Retype the material below, starting with the line that contains "Locate an element on the screen." and going on through the end of the material. Leave the pictures out of your copy.

#### Supplied information ####

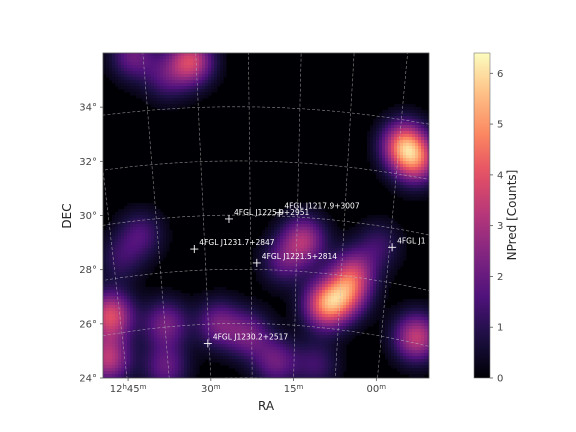  I want to click on dec-axis-ticks: 24° 26° 28° 30° 32° 34°, so click(91, 244).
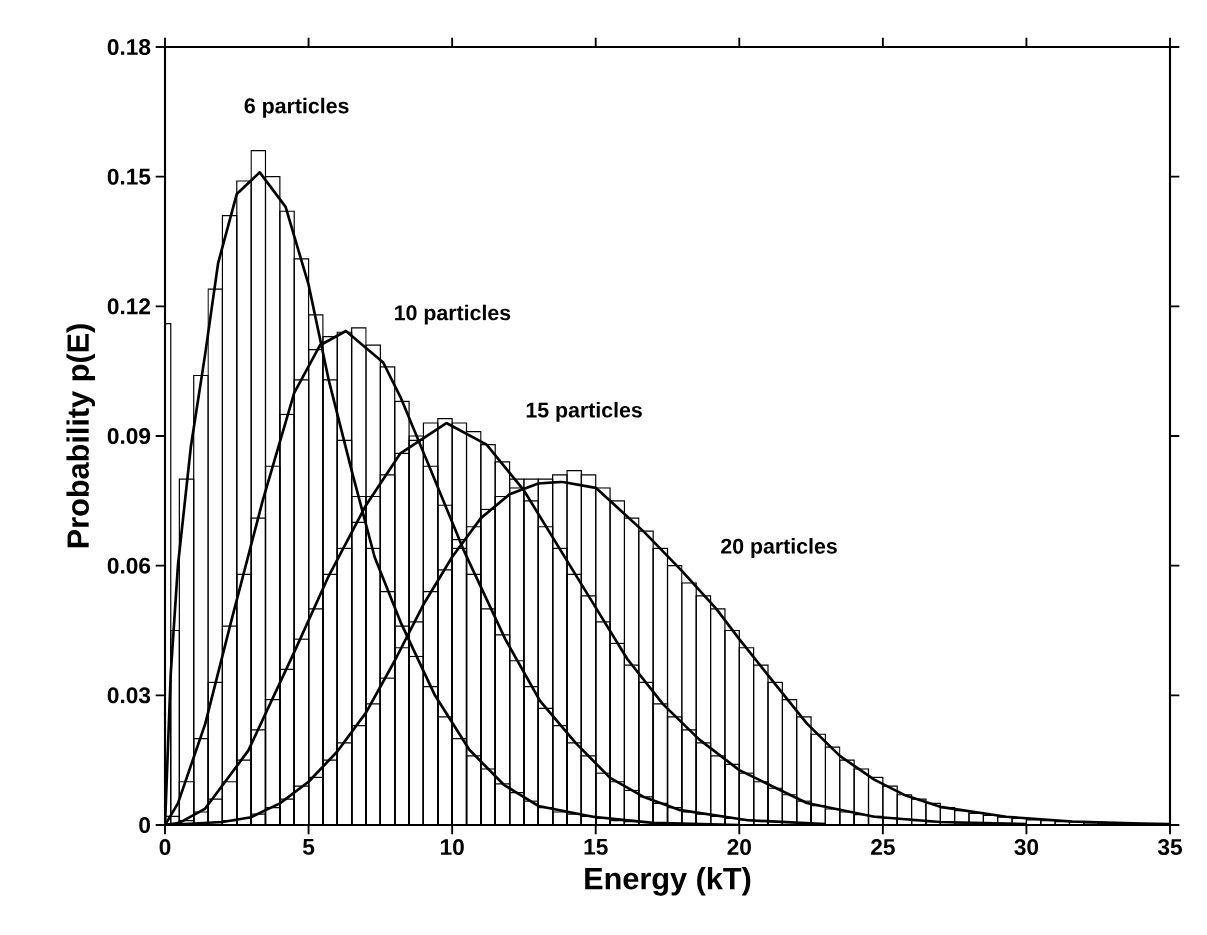 Image resolution: width=1207 pixels, height=935 pixels. What do you see at coordinates (81, 436) in the screenshot?
I see `y-axis-title: Probability p(E)` at bounding box center [81, 436].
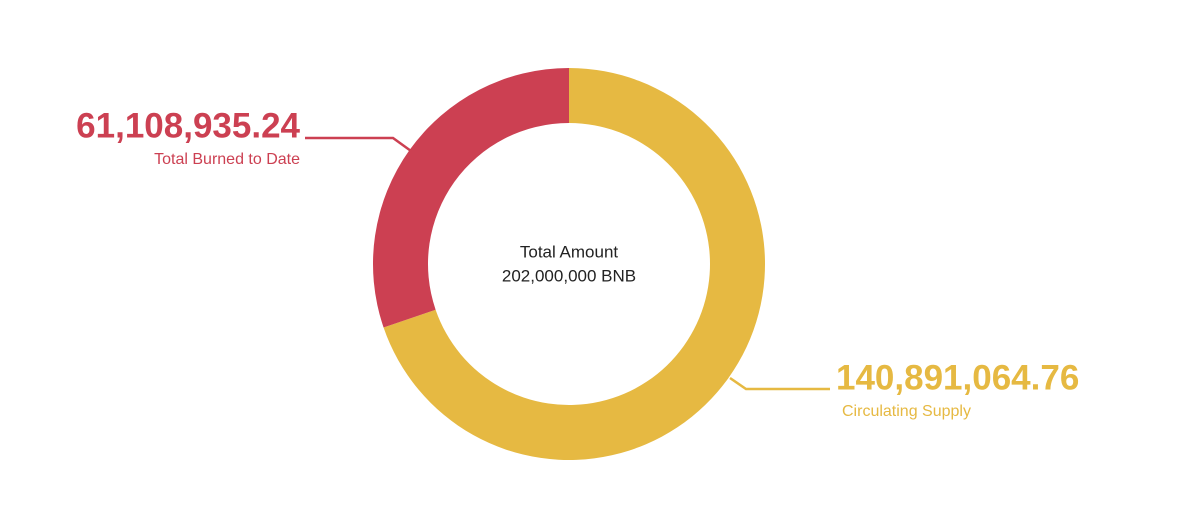 Image resolution: width=1200 pixels, height=526 pixels. Describe the element at coordinates (906, 412) in the screenshot. I see `category-label: Circulating Supply` at that location.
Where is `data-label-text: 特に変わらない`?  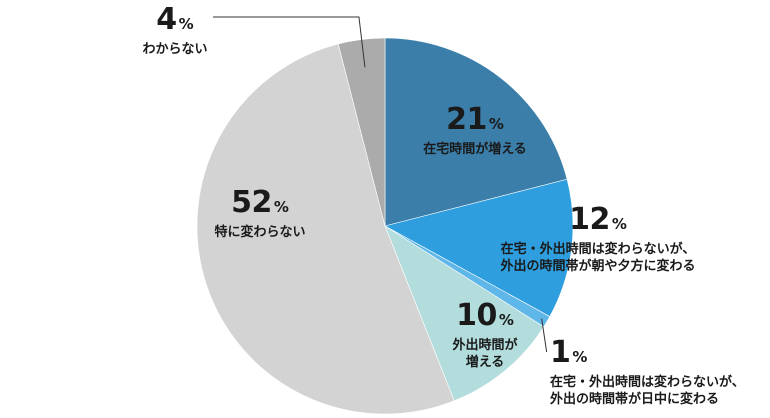 data-label-text: 特に変わらない is located at coordinates (260, 232).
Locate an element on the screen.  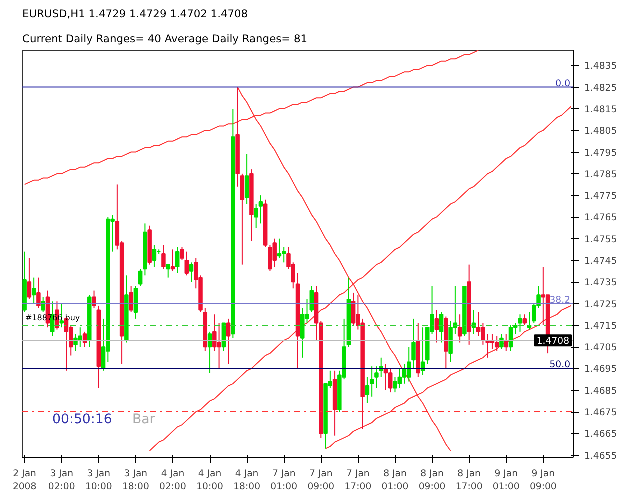
y-tick-label: 1.4705 is located at coordinates (601, 348).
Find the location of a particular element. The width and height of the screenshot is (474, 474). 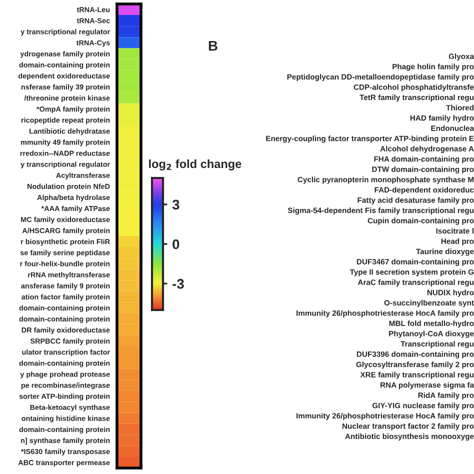

color-bar-label: -3 is located at coordinates (178, 284).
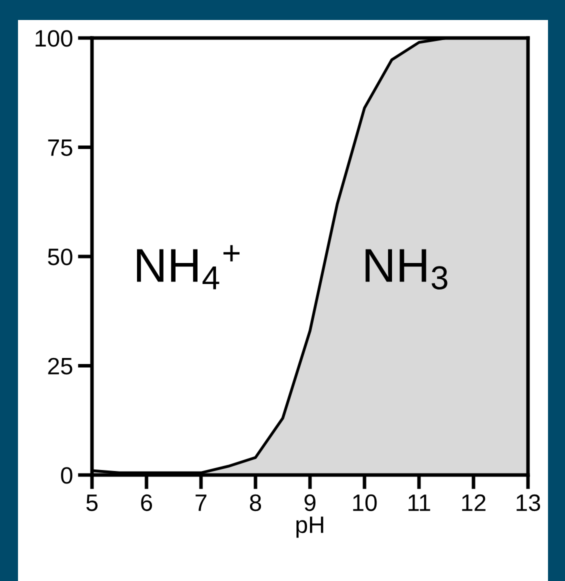  Describe the element at coordinates (310, 527) in the screenshot. I see `x-axis-title: pH` at that location.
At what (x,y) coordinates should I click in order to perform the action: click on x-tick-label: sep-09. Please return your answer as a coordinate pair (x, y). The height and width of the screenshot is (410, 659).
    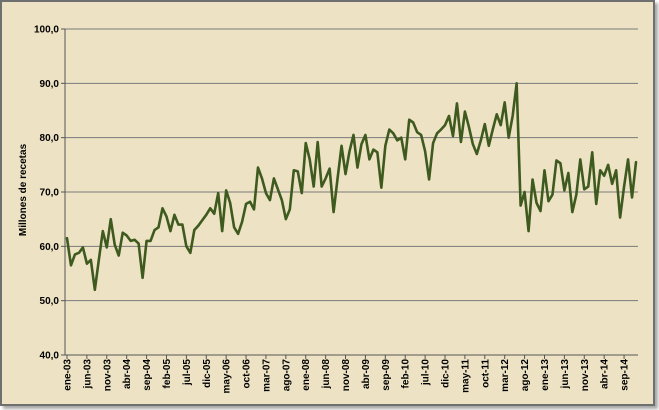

####

Written answer:
Locate an element on the screen.  
y-tick-label: 1.4705 is located at coordinates (601, 348).
Find the location of a particular element. The width and height of the screenshot is (474, 474). 

color-bar-label: -3 is located at coordinates (178, 284).
  Describe the element at coordinates (310, 527) in the screenshot. I see `x-axis-title: pH` at that location.
At what (x,y) coordinates should I click in order to perform the action: click on x-tick-label: sep-09. Please return your answer as a coordinate pair (x, y). The height and width of the screenshot is (410, 659).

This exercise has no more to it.